The topics covered in this lesson are roles and permissions, Confidentiality, Non-repudiation, roles users permissions, and how this all comes together.
The second area I want to
talk about and I’m especially excited to talk about it because I refactored a lot
of code and added support for a lot of this stuff is – roles and permissions and
role management and so an important concept in security is confidentiality
and I hope you’re all familiar with this one basically says that we want the
stuff that should be secret to remain secret and we want to ensure that only
the people who are allowed to access our stuff can
and in ScyllaDB this means that we want to limit who can read certain parts of the
database and another important concept in security is a non-repudiation and
the definition of this is that nobody can refute the state of data but that’s
a little hard to understand I think. What it really means is that we understand
exactly how data came to be the way it is, we understand who did what, when,
what they did and how they did it. And we can be sure of that information
So the combination of defining what exists in the database in terms of describing the
different things that are in there and how we describe and define who can do
what is called authorization, who’s allowed to do what and so we define a
resource is basically an identifier for something in the database and we have a
resource describing a table for example or a keyspace encompassing many tables
or even a particular role, and I’ll get to what a role is in a second, and we
have a certain fixed set of permissions like CREATE or ALTER or SELECT and what
we say is that a particular CQL operation is enabled or allowed given a
particular combination of a resource and permission, so for example if I say Joe
Smith needs to be able to query the events table then I can enable that
functionality by granting the SELECT permission to the events table
to Joe Smith and like with users internally this is just a table in ScyllaDB
and we have columns for a user, a resource and a permission set and so
checking the permissions basically means that first before executing any query we
have to query this permissions table for the combination of the resource and
the permission and identify, excuse me let me go back a little bit, for the user
and the resource, pardon me, identify which permissions have been granted for
that user and that resource and then make sure that the operation that’s being
executed is within that set of permissions and so that means that every
time we execute a query we have to do the second query to check what the
permissions are and you might think that there’s a lot of overhead of doing that
and you’d probably be right so we have a caching there that caches all this stuff
so you don’t have to execute all these additional CQL queries and that cache is
a time-based cache so after certain amount of time the cache will be evicted
and the data will be reloaded and you can configure the time for that at the
user level in the .yml file. And so this is a nice model it works fairly
well but then you start to realize that there are difficulties in practice and
mostly operational so if you have lots of different tables and lots of
different types of data and you have lots of users, then every time you add a
new user you’re gonna have to go through this hassle of adding permissions to the
appropriate things for each one and then the problem is even more
annoying when you want to change permissions you may have to repeat this
change of permissions for many many users and this even describing it to you
now it sends incredibly tedious and as we all know when systems are hard to use
and tedious – laziness usually wins and so what people are frequently do in the
face of systems that are hard to use is they’ll try to subvert them and how
would you subvert a system like this well you probably just have a user like
developer with a password like Nintendo and you give everybody the same username
and password and everybody just uses that and the problem with that, is that
you’re actually subverting and missing the point entirely of using users all
the benefits that we’ve talked about just go out the window because now you
have shared credentials, you don’t have non-repudiation, you don’t know who did
what, you can’t limit access to information, it’s a big mess so we want
to avoid systems where doing the right thing is hard, we want to develop systems
where doing the right thing is out of the hands of people, so a role is a
concept that stems from this idea that if you have a large number of users
they’re probably going to do similar kinds of things, they’re probably going
to have access to the same kinds of data and so what we do is we
extract the set of permissions and resources into a named entity called a
role, so a role is just a collection of
permissions and resources and unlike users we can assign a role to another
role, so let me explain what that means with an example, did I miss a slide…

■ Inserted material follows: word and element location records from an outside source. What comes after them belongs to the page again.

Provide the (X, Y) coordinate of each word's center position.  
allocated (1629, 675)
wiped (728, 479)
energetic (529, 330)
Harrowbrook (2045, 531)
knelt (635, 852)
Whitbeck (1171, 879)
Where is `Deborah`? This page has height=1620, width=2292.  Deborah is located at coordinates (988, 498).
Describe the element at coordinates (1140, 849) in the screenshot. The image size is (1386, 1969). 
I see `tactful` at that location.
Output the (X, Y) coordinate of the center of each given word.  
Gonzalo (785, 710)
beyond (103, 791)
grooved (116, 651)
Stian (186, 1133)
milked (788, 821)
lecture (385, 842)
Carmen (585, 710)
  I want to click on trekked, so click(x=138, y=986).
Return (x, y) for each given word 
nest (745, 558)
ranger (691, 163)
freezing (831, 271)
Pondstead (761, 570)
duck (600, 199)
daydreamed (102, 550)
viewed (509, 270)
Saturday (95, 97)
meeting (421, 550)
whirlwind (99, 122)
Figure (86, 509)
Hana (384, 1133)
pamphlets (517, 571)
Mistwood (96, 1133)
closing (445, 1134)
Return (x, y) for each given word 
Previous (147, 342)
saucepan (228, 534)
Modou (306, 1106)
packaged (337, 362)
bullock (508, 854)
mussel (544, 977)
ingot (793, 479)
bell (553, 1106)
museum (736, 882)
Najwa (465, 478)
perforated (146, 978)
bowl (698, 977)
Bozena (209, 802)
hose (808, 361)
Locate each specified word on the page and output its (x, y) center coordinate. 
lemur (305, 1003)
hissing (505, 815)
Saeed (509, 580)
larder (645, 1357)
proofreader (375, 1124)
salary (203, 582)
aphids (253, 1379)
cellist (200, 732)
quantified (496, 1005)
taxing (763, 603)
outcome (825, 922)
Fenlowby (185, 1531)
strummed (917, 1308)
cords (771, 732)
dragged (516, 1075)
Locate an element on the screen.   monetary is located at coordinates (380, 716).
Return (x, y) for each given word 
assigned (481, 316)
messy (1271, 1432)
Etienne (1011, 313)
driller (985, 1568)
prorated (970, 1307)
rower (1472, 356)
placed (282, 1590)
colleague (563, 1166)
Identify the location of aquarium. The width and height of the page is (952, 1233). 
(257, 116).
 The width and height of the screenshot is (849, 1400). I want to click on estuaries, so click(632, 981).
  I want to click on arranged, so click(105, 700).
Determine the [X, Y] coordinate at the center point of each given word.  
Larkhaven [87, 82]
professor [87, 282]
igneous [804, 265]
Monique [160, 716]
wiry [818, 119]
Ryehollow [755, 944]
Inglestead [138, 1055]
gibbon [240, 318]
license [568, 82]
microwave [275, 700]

okay I’m gonna just go backwards after.. So for example, all the analysts at our
company are gonna be assigned the role analyst and all analysts need to be able
to query the customers table and Joe. Smith is an analyst so we’re gonna grant
him the analyst role and that means that. Joe Smith inherits all the roles that
have been granted, excuse me, all the permissions that have been granted to
the analyst role and now let me go backwards, so you may be asking well what
about users and the interesting thing is that all users are roles rules are a
generalization of users, I’d like to think that users are just roles that can
login to the system so there’s a login flag when
if you allow a role to log in, I call it a user but otherwise it’s a role but
really roles encompass users roles are the abstraction that we want
to be thinking about here so implementing roles is you know
it required lots of implementation changes to the code and refactoring in
restructuring but that’s not really what. I want to talk about, the most important
thing is that logically roles and their relationship to each other are form a
directed graph and you can see in this example here that I have the Joe Smith
user that the Tim Jones user and I have two roles analyst and team_lead and I’m
gonna grant analyst to jsmith, jsmith is an analyst and
Tim is a team_lead but also I want the team_lead to have all the permissions of
analyst and so what that means is when we think about our graph that’s formed
we see that an edge from one node to another implies that that node is a
member of another node so jsmith is a member of analyst so jsmith is an
analyst and so if we want to identify the roles of all the roles of a
particular user or particular role we can just follow the
graph so tjones is a team_lead and is an analyst so we’re just following and
so we can’t go any more and so what we do is we we implement this directed
graph representation again in a table in. CQL and we just do that as
a collect association from node to node with edges and what’s very nice
about this feature of roles is that once we actually enforce the difference
between a user who is an individual and identity and a function which is like
what they’re doing what they’re actually doing with the database is now we get
access to a whole lot of nice security features in addition to functionality
features which I’ll which Avi alluded to and I’ll mention again in a second so
one of them is auditing, and auditing is the means by which we can record who’s
doing what at any time to the database.. We can track who is issuing queries
which tables are affected, the IP address the date, the time and this is a feature
that’s available in the enterprise edition of ScyllaDB and you can
produce this information output it into. ScyllaDB internal tables or syslog and
it’s very configurable and it’s very fine-grained and if you don’t employ a
proper separation between users and roles, you don’t get to benefit from this
information because you’re going to be reflecting very broad information that’s
not particularly useful. So this is a very very small example from our
documentation. I think the formatting is a little bit
off, I’m sorry about that, but you can see that tjones dropped the
team_roster from the NBA and I hear they’re really angry that
Before I go on,I did want to allude to what Avi mentioned earlier in his
keynote this notion of roles as being the way that we interact with the
database rather than being tied to a particular user because a user can
inherit a role, means that when we talk about features like role based SLAs
or different kinds of workflows based on
particular needs, we can actually use roles to talk about this and
implement this internally, so if we for example have an analytics workflow and a
real-time workflow then maybe we can define an analytic role and do all our
analytics with queries with that role and then we can ascribe or
define certain performance characteristics of that role of queries
executed by that role and having this model allows us to manage
things like different access patterns in the database in ways that we really
couldn’t do before when we had this broad notion of users, because how do you
deal with an analytics user you can only have one user at a time in the database
for a given session. So this is very useful and important stuff that
actually has performance implications as well